Every fall, I teach the introductory communication course at Syracuse University. It is a large lecture course and a core requirement for our majors and minors. In preparing to teach this course a few years ago, I read every introductory communication textbook I could track down, both in print and out of print. What I found was simply striking. Nearly all the textbooks focused on only one perspective of communication – viewing communication in terms of messages. The reason for this is most likely because this is how the National Communication Association defines communication.

However, there are many other ways to define communication that are much more amenable to a world where divergence is increasingly more valued than convergence. We can, for instance, view communication in terms of problem-solving, as in helping us navigate and appreciate our diversity and complexity. From this view, communication becomes a problem-solving activity.

Suffice it to say, I never had any intention or ambition to write an introductory communication textbook. Initially, I was only seeking to develop a textbook for my introductory communication class, as I could find none – either in print or out of print – that could do what I believe any introductory textbook should ultimately do, which is to give new students a rigorous and comprehensive survey of the diversity of perspectives, heritages, and concepts that define a discipline.

Over the last five years I have committed myself to creating a textbook that my students will find both challenging and enlightening, meaning one that is intellectually rigorous and culturally fascinating. What has ultimately come from all of this writing and rewriting is an introductory communication textbook that I am confident many instructors and students across the US, Canada, and the world will find just as intellectually rigorous and culturally fascinating.

Introducing Communication covers eight different perspectives and introduces an array of concepts from around the world. It discusses why the study of communication is important in terms of deepening our understanding of the human condition, enlarging how we frame and resolve human problems and struggles, and appreciating the different perspectives that communication brings to the study of the human experience.

This introductory communication textbook also highlights the consequences and implications that come with different ways of defining, understanding, and studying communication, and it presents a robust and rigorous examination of these different consequences and implications. The book is ideally suited for persons who teach any kind of introductory communication course and are looking for a text that is theoretically rigorous, intellectually expansive, and pedagogically elegant.

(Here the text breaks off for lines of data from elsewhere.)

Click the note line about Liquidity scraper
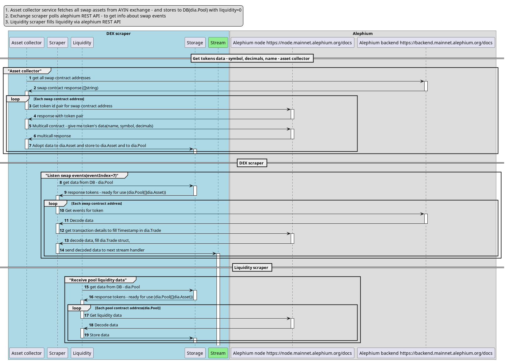Viewport: 506px width, 361px height. pos(63,22)
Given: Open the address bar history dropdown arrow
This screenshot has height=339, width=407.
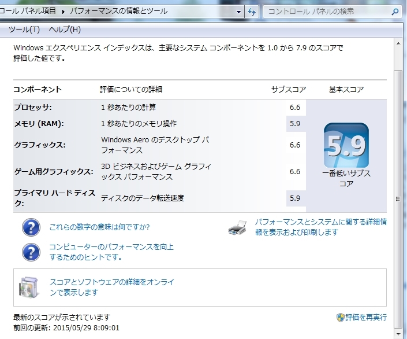Looking at the screenshot, I should tap(239, 12).

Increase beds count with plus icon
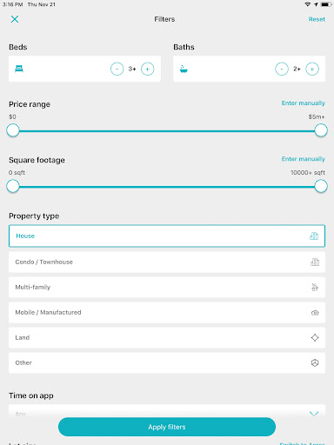click(x=147, y=69)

My textbook is different to other introductory communication textbooks in three important ways:

I. It introduces students to a diversity of perspectives that I am yet to find in any other introductory communication textbook. I highlight how these different perspectives fundamentally expand and deepen our understanding of communication.

II. It highlights communication issues and challenges that are impacting peoples from around the world as our spaces and distances collapse and implode. For instance, I discuss how the proliferation of new kinds of technology is contributing to the demise of the world’s linguistic diversity.

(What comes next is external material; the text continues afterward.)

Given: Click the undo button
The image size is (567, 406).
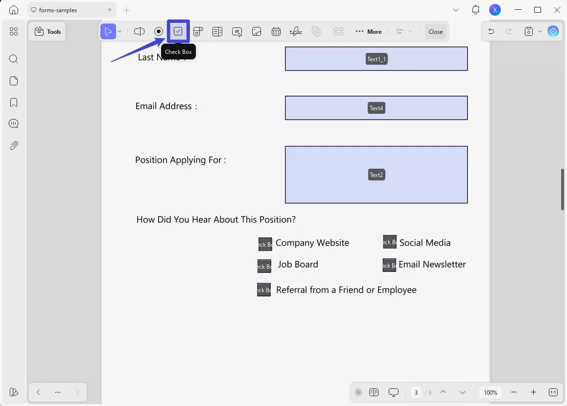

III. It introduces students to communication concepts from all corners of the world and showcases the contributions of different cultures and peoples to our understanding of communication. I discuss concepts from African cultures, Middle Eastern cultures, Asian cultures, and Indigenous cultures. The book functions as a global introductory communication textbook by moving beyond the Western bias that permeates every introductory communication textbook and still fundamentally defines our understanding of communication knowledge.

This textbook could be used in any corner of the world without the instructor having to worry about promoting or propagating Western biases. In fact, the book looks critically at the Western hegemon that shapes how we define communication knowledge. It would therefore be ideal for any instructor looking for a textbook that introduces students to a global view of communication.

I have been using early versions of this textbook in my own large lecture class for the past five years and obsessively revising and polishing the text based on student feedback. The feedback has always been positive in terms of the book being accessible and interesting. The unsolicited comments from students have also been encouraging. Here is one humbling example:

Dear Professor Rodriguez, I want to start by thanking you for writing this textbook. I usually do not do the reading for any of the classes I take, but when the time came to read your textbook, I learned something new about myself. . . . I have learned that if something seems so out of the ordinary for me, it may make total sense to someone else. . . . If someone were to ask me for help to define communication, I would just hand them the textbook and tell them to read it. There are so many perspectives I learned that I didn’t even know existed. Thank you, Professor Rodriguez, for enlightening me. Keep on doing what you’re doing because not only have you enlightened me, you have enlightened many others.”

In addition to the book itself, I believe professors will find the Instructor’s Manual to be quite valuable. It has many supplementary readings from The New York Times that will help students appreciate how the concepts and perspectives found in the book expand and deepen our understanding of current events around the world. It also has relevant TED Talks, classroom discussion questions, and suggested essay questions. The accompanying Test Bank includes multiple-choice questions that reinforce key concepts and ideas. Like the book, I wrote these instructors’ materials with my students in mind, and I hope they will be useful to you and your students as well.